Venturi Injection Versus Bubble Diffusers
Venturi Injectors
Example Ozone Injector / Venturi
Water flows from left to right; ozone is introduced into the middle.
Venturi Injectors work by forcing water through a conical body which initiates a pressure differential between the inlet and outlet ports. This creates a vacuum inside the injector body, which initiates ozone suction through the suction port.
Characteristics
- very high ozone mass transfer rate (up to 90%)
- requires water pump to initiate suction
- efficiency rarely decreases over time
- no moving parts
Venturi Injector Examples
Air being sucked into a venturi/injector - notice the thousands of small bubbles present after the suction port.

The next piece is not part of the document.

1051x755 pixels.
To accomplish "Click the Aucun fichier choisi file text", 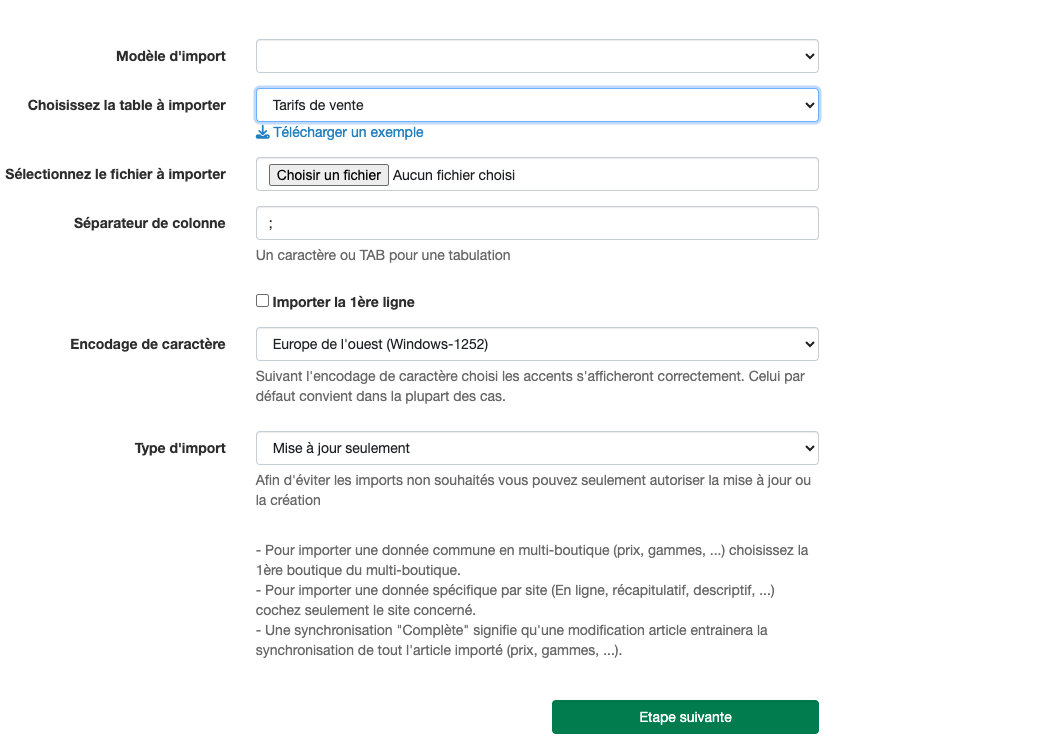I will tap(454, 175).
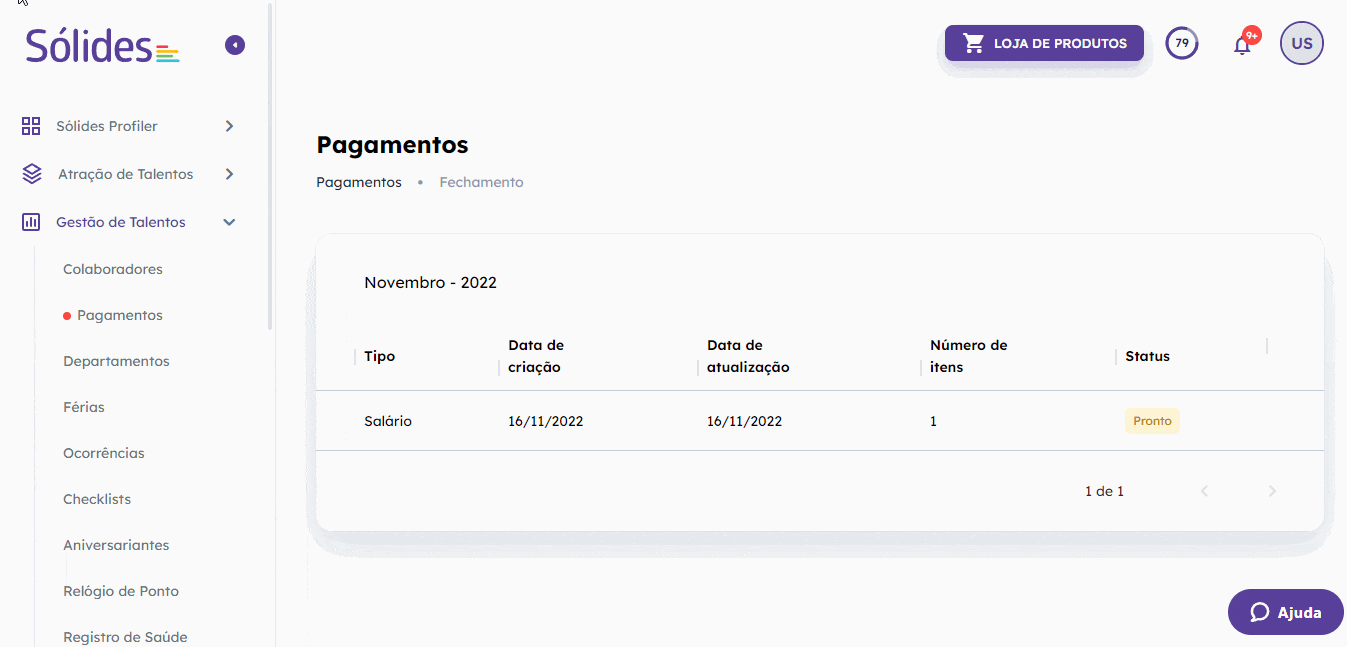Collapse the sidebar with the arrow button
The width and height of the screenshot is (1347, 647).
(235, 45)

Injectors produce thousands of bubbles greatly increasing the surface area of oxygen, or ozone, in contact with the water. (Two small bubbles have greater surface are than one large bubble of the same volume.) This results in a very high mass transfer rate.
Bubble Diffusers
Bubble Diffuser Example
This is an example of a bubble diffuser bubbling ozone into an aqueous solution.
Bubble Diffusers work by emitting ozone through hundreds of bubbles beneath the water's surface.
Characteristics
- low ozone mass transfer rate (typically around 10-15%)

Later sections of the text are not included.